- PROBLEM DETAILS:
Take the lines below beginning at the line that has "Where should I click to: Open" and stopping after the line that has "Viewport: 1280px width, 720px height.", and print them exactly as they are, with no other lines.

- RECORDS TO USE:
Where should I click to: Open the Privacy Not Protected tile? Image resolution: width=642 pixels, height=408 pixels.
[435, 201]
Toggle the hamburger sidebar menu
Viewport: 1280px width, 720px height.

---

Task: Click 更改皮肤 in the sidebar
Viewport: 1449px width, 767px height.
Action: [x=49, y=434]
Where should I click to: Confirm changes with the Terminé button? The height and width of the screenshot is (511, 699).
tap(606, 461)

* * *

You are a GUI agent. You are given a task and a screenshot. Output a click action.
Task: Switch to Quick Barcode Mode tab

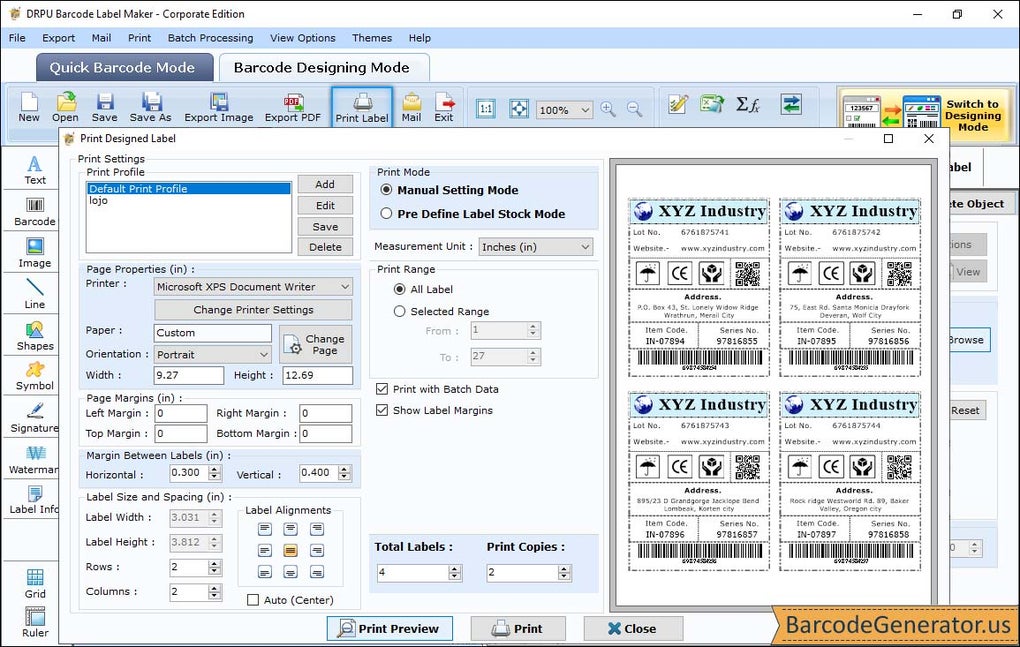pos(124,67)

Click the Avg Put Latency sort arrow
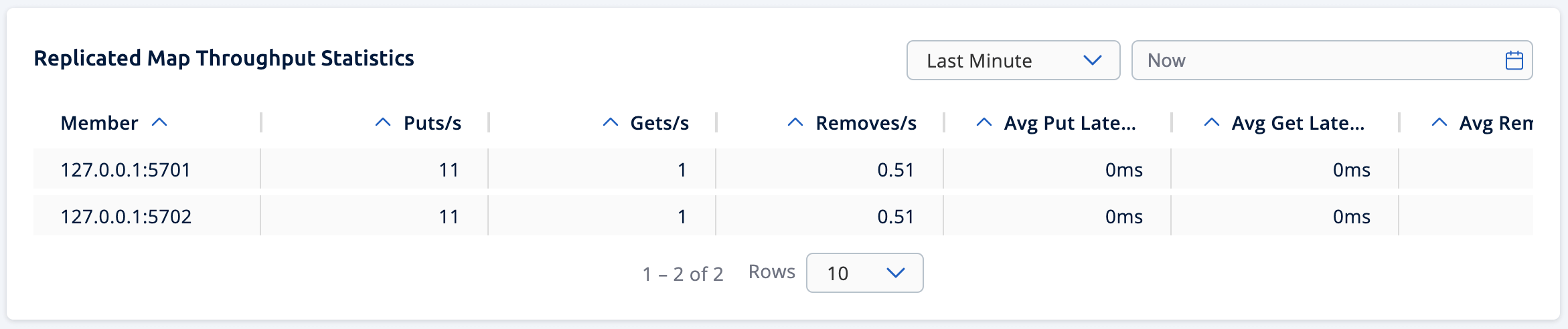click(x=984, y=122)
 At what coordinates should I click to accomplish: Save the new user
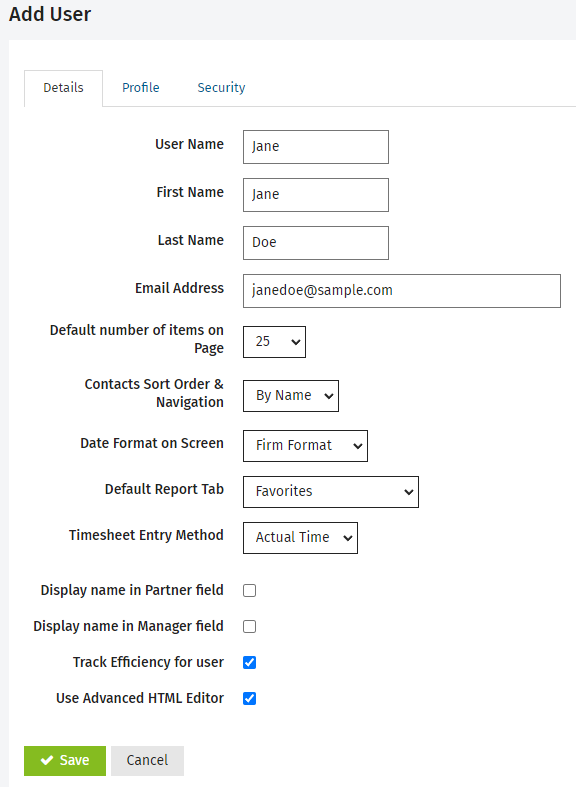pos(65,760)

- RESULT OF THIS TASK:
Where should I click to: Open the Privacy Not Protected tile? Image resolution: width=642 pixels, height=408 pixels.
[435, 201]
Toggle the hamburger sidebar menu
Viewport: 1280px width, 720px height.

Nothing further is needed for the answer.